Naina exercised her presence of mind and wit to resolve this seemingly knotty situation.”You are absolutely right Vedant. All my pieces are intact. In fact, didi seems to have passed on one of her exquisite pieces to my collection. Didi, could you shed some light on the matter,” she said showing Madura one of the necklaces.

“Oh.. yes, yes that was my favourite piece. I wonder how I could get so careless as to pass on one of my favourite pieces to your collection,” said the avaricious Madura who couldn’t seem to have enough of such stuff.

“How can you say that Madura when I myself had gifted the piece to Naina upon the birth of Gaurika. It seems you have been lying all along.You wicked woman! I’m sure you have stolen the necklace set which Naina has been talking about. Should we have Naina check your locker?” said Madura’s husband Anand fumingly.

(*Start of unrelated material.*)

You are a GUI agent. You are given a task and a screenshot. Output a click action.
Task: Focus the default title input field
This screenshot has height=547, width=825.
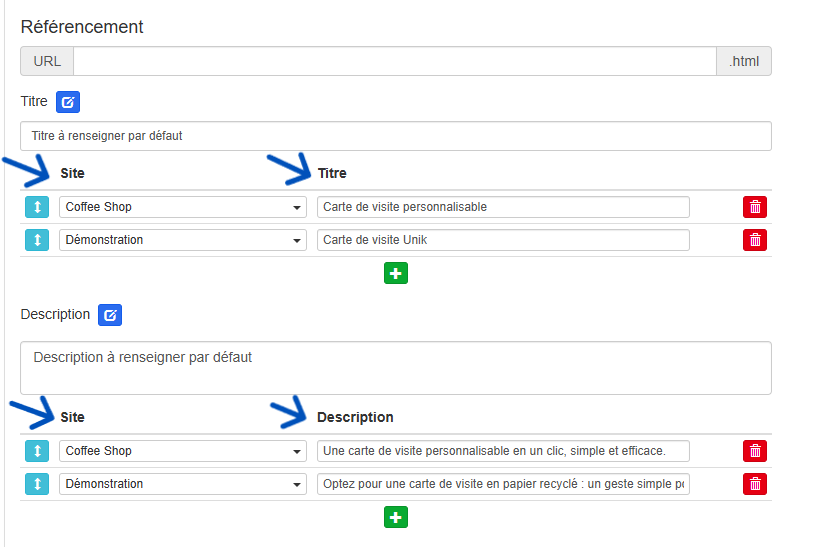[x=395, y=136]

Madura’s plan had backfired on her.She felt totally ashamed and lost for words.

Patience is a Virtue

Once a man named Chandrashekhar was sentenced to imprisonment for a period of 3 years for a crime he had not committed. He had to share room with seasoned criminals, the food was bland, the jail inmates were woken up early in the morning and made to slog. There was no way he could prove his innocence after the final court order. He was guilty in the eyes of law and a culprit in the eyes of the public.

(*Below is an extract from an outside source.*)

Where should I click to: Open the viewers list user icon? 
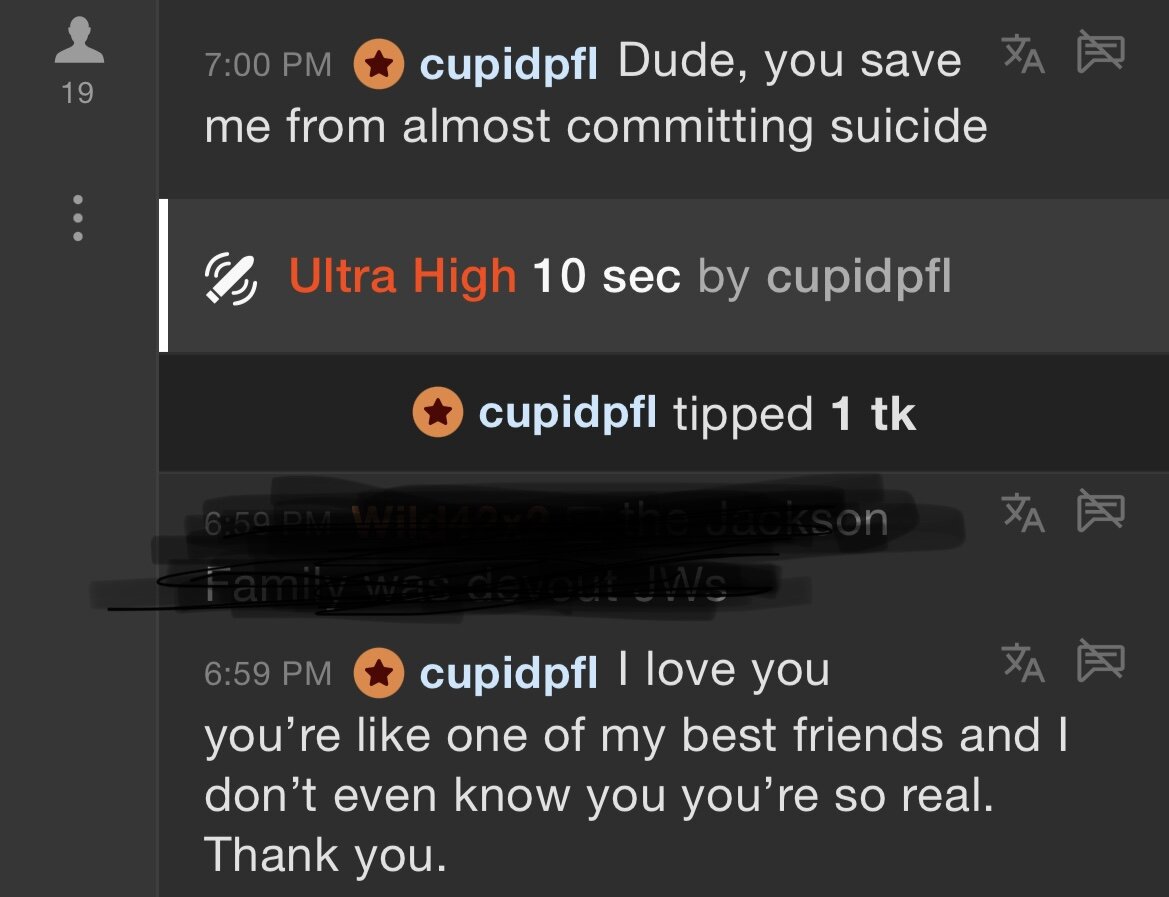point(79,40)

He could have had a breakdown but he remained calm and collected. He rose early, participated actively in the daily affairs and started writing an autobiography wherein he narrated how from a successful businessman he was reduced to dust after his name was hurled into a scam by the machinations of his deceitful business partner. He quite often missed his three year old daughter and would stare at her photograph for hours till tears trickled down his cheeks. Chandrashekhar’s wife would come to meet him in jail. She had told their daughter that father had crossed seven seas to get a laughing doll for her.

Days passed and just when he had finished penning his novel, he was released from jail nine months prior to his release date on the basis of good behaviour and conduct.

He always had the choice to become depressed, sulk and brood over life but he took things as a challenge and turned circumstances in his favour. His book became an international best seller.

We all are thrust into difficult situations; how we deal with it is what matters!